YOUR ASSIGNMENT | Rewrite the listing below, putting "Find the position of" wherever "Identify the location of" appears and keeping everything else the same.

STORED DATA |
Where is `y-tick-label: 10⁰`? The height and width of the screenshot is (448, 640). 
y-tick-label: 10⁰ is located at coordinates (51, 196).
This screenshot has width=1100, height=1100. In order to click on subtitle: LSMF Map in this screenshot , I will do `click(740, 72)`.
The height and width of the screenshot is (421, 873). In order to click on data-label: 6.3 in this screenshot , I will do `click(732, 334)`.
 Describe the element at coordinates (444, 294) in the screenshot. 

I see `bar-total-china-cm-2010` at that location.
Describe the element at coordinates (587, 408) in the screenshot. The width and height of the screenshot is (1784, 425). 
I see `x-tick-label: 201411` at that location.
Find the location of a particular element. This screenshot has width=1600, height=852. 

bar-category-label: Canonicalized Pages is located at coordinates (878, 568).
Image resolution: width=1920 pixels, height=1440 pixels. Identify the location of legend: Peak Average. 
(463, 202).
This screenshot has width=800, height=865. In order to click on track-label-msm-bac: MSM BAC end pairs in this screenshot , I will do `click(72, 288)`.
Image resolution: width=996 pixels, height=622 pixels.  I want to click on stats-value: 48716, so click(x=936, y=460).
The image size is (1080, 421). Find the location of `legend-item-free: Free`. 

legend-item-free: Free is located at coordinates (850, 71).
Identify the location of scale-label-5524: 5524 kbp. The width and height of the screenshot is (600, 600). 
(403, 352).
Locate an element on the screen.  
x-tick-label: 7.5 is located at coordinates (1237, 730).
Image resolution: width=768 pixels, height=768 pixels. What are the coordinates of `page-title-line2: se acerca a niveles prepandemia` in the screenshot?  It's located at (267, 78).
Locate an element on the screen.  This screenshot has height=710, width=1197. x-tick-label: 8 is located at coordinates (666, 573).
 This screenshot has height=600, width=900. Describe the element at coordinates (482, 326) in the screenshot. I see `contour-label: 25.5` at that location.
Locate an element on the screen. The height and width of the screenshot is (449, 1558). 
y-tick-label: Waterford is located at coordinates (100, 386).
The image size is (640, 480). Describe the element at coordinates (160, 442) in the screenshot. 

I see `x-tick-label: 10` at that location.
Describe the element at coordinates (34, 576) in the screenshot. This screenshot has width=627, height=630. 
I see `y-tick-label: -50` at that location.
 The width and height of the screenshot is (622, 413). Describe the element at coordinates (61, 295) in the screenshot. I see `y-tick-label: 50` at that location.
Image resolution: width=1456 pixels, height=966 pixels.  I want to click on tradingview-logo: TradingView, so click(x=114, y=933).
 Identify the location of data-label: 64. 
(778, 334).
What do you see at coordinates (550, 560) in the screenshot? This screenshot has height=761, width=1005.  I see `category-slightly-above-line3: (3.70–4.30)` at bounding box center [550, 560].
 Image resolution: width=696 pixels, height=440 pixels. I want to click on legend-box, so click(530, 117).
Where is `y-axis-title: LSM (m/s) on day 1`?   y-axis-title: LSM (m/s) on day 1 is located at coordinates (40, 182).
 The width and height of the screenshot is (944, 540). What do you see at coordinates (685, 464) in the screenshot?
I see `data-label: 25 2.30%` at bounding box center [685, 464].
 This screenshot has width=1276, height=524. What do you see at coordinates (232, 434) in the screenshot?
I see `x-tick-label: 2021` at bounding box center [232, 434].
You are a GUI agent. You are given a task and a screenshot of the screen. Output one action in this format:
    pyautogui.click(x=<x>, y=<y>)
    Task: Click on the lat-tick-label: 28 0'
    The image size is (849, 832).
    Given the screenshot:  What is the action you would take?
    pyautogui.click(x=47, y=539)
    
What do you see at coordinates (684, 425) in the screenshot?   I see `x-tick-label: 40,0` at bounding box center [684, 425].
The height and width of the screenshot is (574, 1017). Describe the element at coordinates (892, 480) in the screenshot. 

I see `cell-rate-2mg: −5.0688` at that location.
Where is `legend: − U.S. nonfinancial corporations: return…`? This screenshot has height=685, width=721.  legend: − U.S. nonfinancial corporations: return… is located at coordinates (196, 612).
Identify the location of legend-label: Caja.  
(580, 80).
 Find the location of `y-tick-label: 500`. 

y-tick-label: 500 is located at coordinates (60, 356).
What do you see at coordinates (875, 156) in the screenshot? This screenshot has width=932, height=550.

YOUR SOLUTION |
Where is `y-tick-label: 10⁰`? The height and width of the screenshot is (448, 640). 
y-tick-label: 10⁰ is located at coordinates (51, 196).
This screenshot has width=1100, height=1100. In order to click on subtitle: LSMF Map in this screenshot , I will do `click(740, 72)`.
The height and width of the screenshot is (421, 873). In order to click on data-label: 6.3 in this screenshot , I will do `click(732, 334)`.
 Describe the element at coordinates (444, 294) in the screenshot. 

I see `bar-total-china-cm-2010` at that location.
Describe the element at coordinates (587, 408) in the screenshot. The width and height of the screenshot is (1784, 425). 
I see `x-tick-label: 201411` at that location.
Find the location of a particular element. This screenshot has width=1600, height=852. 

bar-category-label: Canonicalized Pages is located at coordinates (878, 568).
Image resolution: width=1920 pixels, height=1440 pixels. Find the position of legend: Peak Average. 
(463, 202).
This screenshot has width=800, height=865. In order to click on track-label-msm-bac: MSM BAC end pairs in this screenshot , I will do `click(72, 288)`.
Image resolution: width=996 pixels, height=622 pixels.  I want to click on stats-value: 48716, so click(x=936, y=460).
The image size is (1080, 421). Find the location of `legend-item-free: Free`. 

legend-item-free: Free is located at coordinates (850, 71).
Find the position of scale-label-5524: 5524 kbp. The width and height of the screenshot is (600, 600). 
(403, 352).
Locate an element on the screen.  
x-tick-label: 7.5 is located at coordinates (1237, 730).
Image resolution: width=768 pixels, height=768 pixels. What are the coordinates of `page-title-line2: se acerca a niveles prepandemia` in the screenshot?  It's located at (267, 78).
Locate an element on the screen.  This screenshot has height=710, width=1197. x-tick-label: 8 is located at coordinates (666, 573).
 This screenshot has height=600, width=900. Describe the element at coordinates (482, 326) in the screenshot. I see `contour-label: 25.5` at that location.
Locate an element on the screen. The height and width of the screenshot is (449, 1558). 
y-tick-label: Waterford is located at coordinates (100, 386).
The image size is (640, 480). Describe the element at coordinates (160, 442) in the screenshot. 

I see `x-tick-label: 10` at that location.
Describe the element at coordinates (34, 576) in the screenshot. This screenshot has width=627, height=630. 
I see `y-tick-label: -50` at that location.
 The width and height of the screenshot is (622, 413). Describe the element at coordinates (61, 295) in the screenshot. I see `y-tick-label: 50` at that location.
Image resolution: width=1456 pixels, height=966 pixels.  I want to click on tradingview-logo: TradingView, so click(x=114, y=933).
 Find the position of data-label: 64. 
(778, 334).
What do you see at coordinates (550, 560) in the screenshot? This screenshot has height=761, width=1005.  I see `category-slightly-above-line3: (3.70–4.30)` at bounding box center [550, 560].
 Image resolution: width=696 pixels, height=440 pixels. I want to click on legend-box, so click(530, 117).
Where is `y-axis-title: LSM (m/s) on day 1`?   y-axis-title: LSM (m/s) on day 1 is located at coordinates (40, 182).
 The width and height of the screenshot is (944, 540). What do you see at coordinates (685, 464) in the screenshot?
I see `data-label: 25 2.30%` at bounding box center [685, 464].
 This screenshot has width=1276, height=524. What do you see at coordinates (232, 434) in the screenshot?
I see `x-tick-label: 2021` at bounding box center [232, 434].
You are a GUI agent. You are given a task and a screenshot of the screen. Output one action in this format:
    pyautogui.click(x=<x>, y=<y>)
    Task: Click on the lat-tick-label: 28 0'
    The image size is (849, 832).
    Given the screenshot:  What is the action you would take?
    pyautogui.click(x=47, y=539)
    
What do you see at coordinates (684, 425) in the screenshot?   I see `x-tick-label: 40,0` at bounding box center [684, 425].
The height and width of the screenshot is (574, 1017). Describe the element at coordinates (892, 480) in the screenshot. 

I see `cell-rate-2mg: −5.0688` at that location.
Where is `legend: − U.S. nonfinancial corporations: return…`? This screenshot has height=685, width=721.  legend: − U.S. nonfinancial corporations: return… is located at coordinates (196, 612).
Find the position of legend-label: Caja.  
(580, 80).
 Find the location of `y-tick-label: 500`. 

y-tick-label: 500 is located at coordinates (60, 356).
What do you see at coordinates (875, 156) in the screenshot? This screenshot has width=932, height=550.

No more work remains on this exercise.